IISWC 2025 ✦ October 2025

BetterTogether: An Interference-Aware Framework for Fine-grained Software Pipelining on Heterogeneous SoCs.

Yanwen Xu, Rithik Sharma, Zheyuan Chen, Shaan Mistry, Tyler Sorensen

IEEE International Symposium on Workload Characterization (IISWC) , 2025 [Best Paper Award]

Best Paper AwardConference Papers

Data processing on the edge offers advantages over cloud-based solutions, including reduced latency and lower energy consumption. However, to fully utilize edge SoCs, applications must be efficiently mapped onto these devices’ constituent heterogeneous processing units. This mapping is challenging, as modern SoCs incorporate diverse compute units, such as big.LITTLE architectures and GPUs with distinct performance characteristics. Furthermore, due to edge SoCs’ integration and resource constraints, execution on one processing unit can interfere with the runtime of others, complicating the construction of modular and composable performance models.

To address these challenges, we present BetterTogether, a flexible scheduling framework that enables fine-grained software pipelining on heterogeneous SoCs. Applications are provided as a sequence of stages, each with a CPU and GPU implementation. These stages can then be pipelined across the various processing units on the SoC. The novel component of BetterTogether is its ability to generate accurate and efficient pipeline schedules using a profile-guided performance model that captures execution time under representative intra-application interference.

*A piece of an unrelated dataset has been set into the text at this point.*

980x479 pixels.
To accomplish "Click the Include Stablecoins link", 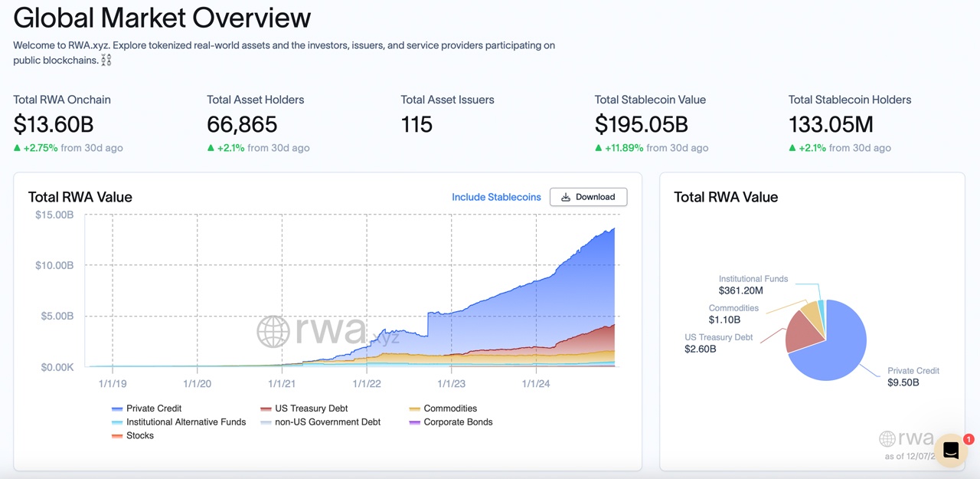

We demonstrate the portability of BetterTogether by evaluating it on three SoCs with GPUs from different vendors (NVIDIA, Arm, and Qualcomm) and using three computer vision edge workloads with different computational characteristics. Our performance model yields predictions that correlate strongly with measured results. Using these models, we construct efficient pipeline schedules specialized to each workload-platform combination, outperforming homogeneous GPU baselines in nearly all cases, with a geomean speedup of 2.72x and a maximum of 8.4x.